Work required: Out of the lines below, please list those that hold the string "will".

Data excerpts:

=== Section Start ===

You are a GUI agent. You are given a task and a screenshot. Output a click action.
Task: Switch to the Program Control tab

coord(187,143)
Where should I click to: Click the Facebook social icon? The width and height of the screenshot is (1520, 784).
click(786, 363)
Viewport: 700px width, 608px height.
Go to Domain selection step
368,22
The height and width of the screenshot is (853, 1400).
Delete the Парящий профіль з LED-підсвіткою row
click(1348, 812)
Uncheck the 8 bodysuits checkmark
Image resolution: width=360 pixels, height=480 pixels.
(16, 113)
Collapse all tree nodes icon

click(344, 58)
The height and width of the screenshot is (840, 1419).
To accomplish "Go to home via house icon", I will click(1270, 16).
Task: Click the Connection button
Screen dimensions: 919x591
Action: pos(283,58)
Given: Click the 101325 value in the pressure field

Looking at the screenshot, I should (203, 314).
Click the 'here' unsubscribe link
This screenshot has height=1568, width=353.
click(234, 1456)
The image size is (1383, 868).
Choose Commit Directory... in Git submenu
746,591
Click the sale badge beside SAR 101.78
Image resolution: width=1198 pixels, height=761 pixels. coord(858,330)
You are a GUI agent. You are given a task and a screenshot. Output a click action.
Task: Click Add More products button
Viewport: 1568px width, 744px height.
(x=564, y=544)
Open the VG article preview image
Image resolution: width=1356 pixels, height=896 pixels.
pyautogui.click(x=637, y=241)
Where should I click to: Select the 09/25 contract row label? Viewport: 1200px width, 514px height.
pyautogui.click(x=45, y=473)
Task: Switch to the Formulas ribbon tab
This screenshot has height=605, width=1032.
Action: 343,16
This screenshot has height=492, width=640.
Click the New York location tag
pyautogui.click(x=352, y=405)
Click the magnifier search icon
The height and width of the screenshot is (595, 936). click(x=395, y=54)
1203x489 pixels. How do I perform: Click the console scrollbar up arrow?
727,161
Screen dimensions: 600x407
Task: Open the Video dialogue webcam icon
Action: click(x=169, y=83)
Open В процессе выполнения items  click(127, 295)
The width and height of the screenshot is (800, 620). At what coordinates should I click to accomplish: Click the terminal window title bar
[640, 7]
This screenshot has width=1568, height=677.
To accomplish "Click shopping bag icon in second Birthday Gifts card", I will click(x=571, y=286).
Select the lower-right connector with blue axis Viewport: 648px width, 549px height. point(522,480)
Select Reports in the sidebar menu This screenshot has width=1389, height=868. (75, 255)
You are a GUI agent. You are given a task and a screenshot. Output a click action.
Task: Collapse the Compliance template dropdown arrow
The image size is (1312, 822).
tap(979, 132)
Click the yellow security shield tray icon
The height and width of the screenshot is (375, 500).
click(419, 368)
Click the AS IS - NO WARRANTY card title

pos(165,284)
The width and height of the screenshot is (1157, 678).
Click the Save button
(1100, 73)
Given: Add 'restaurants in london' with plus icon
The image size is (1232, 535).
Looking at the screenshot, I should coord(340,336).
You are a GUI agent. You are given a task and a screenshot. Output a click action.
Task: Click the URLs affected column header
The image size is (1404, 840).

=== Section End ===

Response area:
To accomplish "Go to home via house icon", I will click(1270, 16).
To accomplish "Click shopping bag icon in second Birthday Gifts card", I will click(x=571, y=286).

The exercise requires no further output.